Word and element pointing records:
::::

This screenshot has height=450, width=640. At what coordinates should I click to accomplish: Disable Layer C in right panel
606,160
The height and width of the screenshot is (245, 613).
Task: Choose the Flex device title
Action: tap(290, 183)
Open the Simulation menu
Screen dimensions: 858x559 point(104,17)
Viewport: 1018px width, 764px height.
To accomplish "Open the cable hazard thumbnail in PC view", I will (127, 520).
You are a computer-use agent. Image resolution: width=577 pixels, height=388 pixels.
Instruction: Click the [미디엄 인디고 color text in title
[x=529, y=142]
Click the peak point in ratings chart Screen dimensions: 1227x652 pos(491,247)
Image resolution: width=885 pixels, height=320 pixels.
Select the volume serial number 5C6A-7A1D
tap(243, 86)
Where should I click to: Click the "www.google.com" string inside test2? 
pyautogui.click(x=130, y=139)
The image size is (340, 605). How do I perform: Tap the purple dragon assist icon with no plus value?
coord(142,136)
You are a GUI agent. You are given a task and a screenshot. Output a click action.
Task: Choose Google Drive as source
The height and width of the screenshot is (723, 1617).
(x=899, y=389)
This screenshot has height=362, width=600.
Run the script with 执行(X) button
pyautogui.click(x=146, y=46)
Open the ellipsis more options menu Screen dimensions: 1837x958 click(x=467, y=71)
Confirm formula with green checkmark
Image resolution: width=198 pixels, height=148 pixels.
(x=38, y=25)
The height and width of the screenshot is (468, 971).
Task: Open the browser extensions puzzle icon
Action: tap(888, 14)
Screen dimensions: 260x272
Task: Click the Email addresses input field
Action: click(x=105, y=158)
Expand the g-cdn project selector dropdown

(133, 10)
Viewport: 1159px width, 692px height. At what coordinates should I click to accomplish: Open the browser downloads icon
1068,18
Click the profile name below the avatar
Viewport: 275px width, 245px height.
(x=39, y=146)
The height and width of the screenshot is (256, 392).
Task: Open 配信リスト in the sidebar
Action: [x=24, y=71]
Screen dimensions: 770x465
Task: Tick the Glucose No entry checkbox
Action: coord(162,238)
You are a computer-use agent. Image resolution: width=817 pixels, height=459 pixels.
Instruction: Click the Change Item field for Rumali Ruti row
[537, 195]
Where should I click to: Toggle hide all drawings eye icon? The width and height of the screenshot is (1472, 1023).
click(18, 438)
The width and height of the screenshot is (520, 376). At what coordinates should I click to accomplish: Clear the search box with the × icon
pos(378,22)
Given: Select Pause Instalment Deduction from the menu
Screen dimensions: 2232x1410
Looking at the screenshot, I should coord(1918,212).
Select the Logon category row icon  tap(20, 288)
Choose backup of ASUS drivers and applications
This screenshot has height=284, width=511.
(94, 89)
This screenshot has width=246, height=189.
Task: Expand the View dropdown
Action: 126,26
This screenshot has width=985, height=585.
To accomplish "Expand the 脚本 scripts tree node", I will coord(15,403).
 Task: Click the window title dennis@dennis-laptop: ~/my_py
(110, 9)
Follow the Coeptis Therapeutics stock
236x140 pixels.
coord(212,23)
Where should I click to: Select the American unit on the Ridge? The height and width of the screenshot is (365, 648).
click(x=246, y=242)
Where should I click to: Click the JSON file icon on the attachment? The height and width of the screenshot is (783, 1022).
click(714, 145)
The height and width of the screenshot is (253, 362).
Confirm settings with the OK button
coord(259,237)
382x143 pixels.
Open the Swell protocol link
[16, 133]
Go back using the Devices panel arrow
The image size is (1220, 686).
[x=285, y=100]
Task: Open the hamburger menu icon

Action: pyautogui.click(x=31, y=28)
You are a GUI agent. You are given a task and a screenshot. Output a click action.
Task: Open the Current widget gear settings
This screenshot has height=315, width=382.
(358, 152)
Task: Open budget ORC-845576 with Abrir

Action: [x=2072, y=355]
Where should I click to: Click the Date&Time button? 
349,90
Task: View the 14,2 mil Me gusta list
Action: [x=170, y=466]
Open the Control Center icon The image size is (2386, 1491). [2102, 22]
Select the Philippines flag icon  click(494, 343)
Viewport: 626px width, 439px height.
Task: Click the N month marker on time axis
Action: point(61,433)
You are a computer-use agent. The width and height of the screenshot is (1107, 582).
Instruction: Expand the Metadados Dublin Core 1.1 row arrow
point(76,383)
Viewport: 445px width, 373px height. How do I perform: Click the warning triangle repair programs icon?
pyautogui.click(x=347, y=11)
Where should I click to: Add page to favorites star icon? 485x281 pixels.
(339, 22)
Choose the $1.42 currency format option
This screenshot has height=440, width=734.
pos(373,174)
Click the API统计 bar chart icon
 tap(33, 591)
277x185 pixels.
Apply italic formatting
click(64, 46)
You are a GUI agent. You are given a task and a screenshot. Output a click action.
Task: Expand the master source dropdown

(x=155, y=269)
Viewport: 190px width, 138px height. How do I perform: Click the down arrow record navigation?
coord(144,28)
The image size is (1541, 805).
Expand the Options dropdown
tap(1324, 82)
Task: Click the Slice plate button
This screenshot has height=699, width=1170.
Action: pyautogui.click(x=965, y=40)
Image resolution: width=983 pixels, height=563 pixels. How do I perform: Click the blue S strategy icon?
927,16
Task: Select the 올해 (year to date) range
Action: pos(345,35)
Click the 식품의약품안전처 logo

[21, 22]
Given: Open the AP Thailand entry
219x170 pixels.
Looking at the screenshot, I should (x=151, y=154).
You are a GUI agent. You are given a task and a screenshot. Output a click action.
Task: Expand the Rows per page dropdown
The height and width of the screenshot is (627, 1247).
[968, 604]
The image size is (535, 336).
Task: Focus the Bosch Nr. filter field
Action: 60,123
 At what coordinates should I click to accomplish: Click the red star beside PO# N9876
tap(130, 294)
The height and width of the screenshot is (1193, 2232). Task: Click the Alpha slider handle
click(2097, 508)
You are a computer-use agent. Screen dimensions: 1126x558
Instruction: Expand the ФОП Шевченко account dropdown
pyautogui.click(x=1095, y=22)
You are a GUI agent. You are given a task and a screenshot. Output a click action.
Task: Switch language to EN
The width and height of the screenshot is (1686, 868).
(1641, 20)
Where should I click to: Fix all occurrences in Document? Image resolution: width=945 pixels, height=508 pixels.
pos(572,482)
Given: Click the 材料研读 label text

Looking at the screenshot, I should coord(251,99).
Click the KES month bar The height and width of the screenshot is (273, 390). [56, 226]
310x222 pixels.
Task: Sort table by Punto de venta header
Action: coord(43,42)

::::

— Exercise details —
Please print the records above again line for line, changing nothing.

— Exercise response —
This screenshot has height=450, width=640. At what coordinates should I click to accomplish: Disable Layer C in right panel
606,160
The height and width of the screenshot is (245, 613).
Task: Choose the Flex device title
Action: tap(290, 183)
Open the Simulation menu
Screen dimensions: 858x559 point(104,17)
Viewport: 1018px width, 764px height.
To accomplish "Open the cable hazard thumbnail in PC view", I will (127, 520).
You are a computer-use agent. Image resolution: width=577 pixels, height=388 pixels.
Instruction: Click the [미디엄 인디고 color text in title
[x=529, y=142]
Click the peak point in ratings chart Screen dimensions: 1227x652 pos(491,247)
Image resolution: width=885 pixels, height=320 pixels.
Select the volume serial number 5C6A-7A1D
tap(243, 86)
Where should I click to: Click the "www.google.com" string inside test2? 
pyautogui.click(x=130, y=139)
The image size is (340, 605). How do I perform: Tap the purple dragon assist icon with no plus value?
coord(142,136)
You are a GUI agent. You are given a task and a screenshot. Output a click action.
Task: Choose Google Drive as source
The height and width of the screenshot is (723, 1617).
(x=899, y=389)
This screenshot has height=362, width=600.
Run the script with 执行(X) button
pyautogui.click(x=146, y=46)
Open the ellipsis more options menu Screen dimensions: 1837x958 click(x=467, y=71)
Confirm formula with green checkmark
Image resolution: width=198 pixels, height=148 pixels.
(x=38, y=25)
The height and width of the screenshot is (468, 971).
Task: Open the browser extensions puzzle icon
Action: tap(888, 14)
Screen dimensions: 260x272
Task: Click the Email addresses input field
Action: click(x=105, y=158)
Expand the g-cdn project selector dropdown

(133, 10)
Viewport: 1159px width, 692px height. At what coordinates should I click to accomplish: Open the browser downloads icon
1068,18
Click the profile name below the avatar
Viewport: 275px width, 245px height.
(x=39, y=146)
The height and width of the screenshot is (256, 392).
Task: Open 配信リスト in the sidebar
Action: [x=24, y=71]
Screen dimensions: 770x465
Task: Tick the Glucose No entry checkbox
Action: coord(162,238)
You are a computer-use agent. Image resolution: width=817 pixels, height=459 pixels.
Instruction: Click the Change Item field for Rumali Ruti row
[537, 195]
Where should I click to: Toggle hide all drawings eye icon? The width and height of the screenshot is (1472, 1023).
click(18, 438)
The width and height of the screenshot is (520, 376). At what coordinates should I click to accomplish: Clear the search box with the × icon
pos(378,22)
Given: Select Pause Instalment Deduction from the menu
Screen dimensions: 2232x1410
Looking at the screenshot, I should coord(1918,212).
Select the Logon category row icon  tap(20, 288)
Choose backup of ASUS drivers and applications
This screenshot has height=284, width=511.
(94, 89)
This screenshot has width=246, height=189.
Task: Expand the View dropdown
Action: 126,26
This screenshot has width=985, height=585.
To accomplish "Expand the 脚本 scripts tree node", I will coord(15,403).
 Task: Click the window title dennis@dennis-laptop: ~/my_py
(110, 9)
Follow the Coeptis Therapeutics stock
236x140 pixels.
coord(212,23)
Where should I click to: Select the American unit on the Ridge? The height and width of the screenshot is (365, 648).
click(x=246, y=242)
Where should I click to: Click the JSON file icon on the attachment? The height and width of the screenshot is (783, 1022).
click(714, 145)
The height and width of the screenshot is (253, 362).
Confirm settings with the OK button
coord(259,237)
382x143 pixels.
Open the Swell protocol link
[16, 133]
Go back using the Devices panel arrow
The image size is (1220, 686).
[x=285, y=100]
Task: Open the hamburger menu icon

Action: pyautogui.click(x=31, y=28)
You are a GUI agent. You are given a task and a screenshot. Output a click action.
Task: Open the Current widget gear settings
This screenshot has height=315, width=382.
(358, 152)
Task: Open budget ORC-845576 with Abrir

Action: [x=2072, y=355]
Where should I click to: Click the Date&Time button? 
349,90
Task: View the 14,2 mil Me gusta list
Action: [x=170, y=466]
Open the Control Center icon The image size is (2386, 1491). [2102, 22]
Select the Philippines flag icon  click(494, 343)
Viewport: 626px width, 439px height.
Task: Click the N month marker on time axis
Action: point(61,433)
You are a computer-use agent. The width and height of the screenshot is (1107, 582).
Instruction: Expand the Metadados Dublin Core 1.1 row arrow
point(76,383)
Viewport: 445px width, 373px height. How do I perform: Click the warning triangle repair programs icon?
pyautogui.click(x=347, y=11)
Where should I click to: Add page to favorites star icon? 485x281 pixels.
(339, 22)
Choose the $1.42 currency format option
This screenshot has height=440, width=734.
pos(373,174)
Click the API统计 bar chart icon
 tap(33, 591)
277x185 pixels.
Apply italic formatting
click(64, 46)
You are a GUI agent. You are given a task and a screenshot. Output a click action.
Task: Expand the master source dropdown

(x=155, y=269)
Viewport: 190px width, 138px height. How do I perform: Click the down arrow record navigation?
coord(144,28)
The image size is (1541, 805).
Expand the Options dropdown
tap(1324, 82)
Task: Click the Slice plate button
This screenshot has height=699, width=1170.
Action: pyautogui.click(x=965, y=40)
Image resolution: width=983 pixels, height=563 pixels. How do I perform: Click the blue S strategy icon?
927,16
Task: Select the 올해 (year to date) range
Action: pos(345,35)
Click the 식품의약품안전처 logo

[21, 22]
Given: Open the AP Thailand entry
219x170 pixels.
Looking at the screenshot, I should (x=151, y=154).
You are a GUI agent. You are given a task and a screenshot. Output a click action.
Task: Expand the Rows per page dropdown
The height and width of the screenshot is (627, 1247).
[968, 604]
The image size is (535, 336).
Task: Focus the Bosch Nr. filter field
Action: 60,123
 At what coordinates should I click to accomplish: Click the red star beside PO# N9876
tap(130, 294)
The height and width of the screenshot is (1193, 2232). Task: Click the Alpha slider handle
click(2097, 508)
You are a computer-use agent. Screen dimensions: 1126x558
Instruction: Expand the ФОП Шевченко account dropdown
pyautogui.click(x=1095, y=22)
You are a GUI agent. You are given a task and a screenshot. Output a click action.
Task: Switch language to EN
The width and height of the screenshot is (1686, 868).
(1641, 20)
Where should I click to: Fix all occurrences in Document? Image resolution: width=945 pixels, height=508 pixels.
pos(572,482)
Given: Click the 材料研读 label text

Looking at the screenshot, I should coord(251,99).
Click the KES month bar The height and width of the screenshot is (273, 390). [56, 226]
310x222 pixels.
Task: Sort table by Punto de venta header
Action: coord(43,42)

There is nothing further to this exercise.